Question

Consider the situation of the previous problem. Suppose the block of mass m₁ is pulled by a constant force F₁ and the other block is pulled by a constant force F₂. Find the maximum elongation that the spring will suffer.  

Answer 1

Given:
Force on block of mass, m₁ = F₁ 
Force on block of mass, m₂ =​ F₂

Let the acceleration produced in mass m₁ be a₁.
\[a_1 = \frac{F_1 - F_2}{m_1 + m_2}\]
Let the acceleration of mass m₂ be a₂.
\[a_2 = \frac{F_2 - F_1}{m_1 + m_2}\]
Due to the force F₂, the mass m₁ experiences a pseudo force​.

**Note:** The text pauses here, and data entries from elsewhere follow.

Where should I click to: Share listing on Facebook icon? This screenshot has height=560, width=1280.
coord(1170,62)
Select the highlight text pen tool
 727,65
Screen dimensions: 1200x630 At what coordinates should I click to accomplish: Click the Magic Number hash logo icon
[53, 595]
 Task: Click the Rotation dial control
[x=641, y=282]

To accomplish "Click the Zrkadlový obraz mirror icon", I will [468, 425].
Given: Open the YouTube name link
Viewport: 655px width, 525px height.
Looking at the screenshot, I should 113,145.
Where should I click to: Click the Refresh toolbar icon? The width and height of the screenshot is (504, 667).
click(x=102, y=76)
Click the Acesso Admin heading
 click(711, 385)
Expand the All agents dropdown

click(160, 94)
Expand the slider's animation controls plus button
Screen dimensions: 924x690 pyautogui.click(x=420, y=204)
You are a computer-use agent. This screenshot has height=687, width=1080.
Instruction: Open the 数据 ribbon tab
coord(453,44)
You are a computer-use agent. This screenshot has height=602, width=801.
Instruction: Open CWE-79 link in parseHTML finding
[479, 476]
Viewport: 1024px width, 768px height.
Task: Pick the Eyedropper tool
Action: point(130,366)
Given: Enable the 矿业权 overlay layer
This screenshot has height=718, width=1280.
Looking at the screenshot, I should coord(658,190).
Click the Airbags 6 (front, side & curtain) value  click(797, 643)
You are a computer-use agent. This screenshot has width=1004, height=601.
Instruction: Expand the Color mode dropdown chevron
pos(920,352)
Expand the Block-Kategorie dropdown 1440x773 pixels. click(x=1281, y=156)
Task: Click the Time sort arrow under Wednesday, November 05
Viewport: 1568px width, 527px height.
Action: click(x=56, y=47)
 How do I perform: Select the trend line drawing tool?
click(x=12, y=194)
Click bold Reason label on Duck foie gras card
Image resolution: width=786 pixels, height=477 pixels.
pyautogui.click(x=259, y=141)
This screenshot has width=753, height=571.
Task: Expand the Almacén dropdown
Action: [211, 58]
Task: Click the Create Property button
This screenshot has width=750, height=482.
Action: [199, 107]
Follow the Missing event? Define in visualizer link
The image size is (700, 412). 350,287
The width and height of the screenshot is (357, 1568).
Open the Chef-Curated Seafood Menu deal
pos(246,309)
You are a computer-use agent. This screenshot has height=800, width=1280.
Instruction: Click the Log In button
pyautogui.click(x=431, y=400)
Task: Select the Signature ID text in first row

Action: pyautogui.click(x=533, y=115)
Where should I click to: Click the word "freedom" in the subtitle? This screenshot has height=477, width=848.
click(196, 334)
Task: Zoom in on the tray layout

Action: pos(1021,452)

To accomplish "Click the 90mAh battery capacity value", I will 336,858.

\[\therefore \text{ Net force on m}_1 = F_1 + m_1 a_2 \]

\[F' = F_1 + m_1 \times \frac{( F_2 - F_1 )}{m_1 + m_2}\]

\[ = \frac{m_1 F_1 + m_2 F_1 + m_1 F_2 - m_1 F_1}{m_1 + m_2}\]

\[ = \frac{m_2 F_1 + m_1 F_2}{m_1 + m_2}\]
Similarly, mass m₂ experiences a pseudo force due to force F₁. 

\[\therefore \text{ Net force on m}_2 = F_2 + m_2 a_1\]

\[F " = F_2 + m_2 \times \frac{( F_1 - F_2 )}{m_1 + m_2}\]

\[ = \frac{m_1 F_2 + m_2 F_2 + m_2 F_1 - m_2 F_2}{m_1 + m_2}\]

\[ = \frac{m_1 F_2 + m_2 F_1}{m_1 + m_2}\]
Let m₁ be displaced by a distance x₁ and m₂ be displaced by a distance ​x₂.

Therefore, the maximum elongation of the spring = x₁ + x₂

Work done by the blocks = Energy stored in the spring

\[\Rightarrow \frac{m_2 F_1 + m_1 F_2}{m_1 + m_2} \times x_1 \times \frac{m_2 F_1 + m_1 F_2}{m_1 + m_2} \times x_2 = \left( \frac{1}{2} \right)k( x_1 + x_2 )^2 \]

\[ \Rightarrow x_1 + x_2 = \frac{2}{k}\left( \frac{m_1 F_2 + m_2 F_1}{m_1 + m_2} \right)\]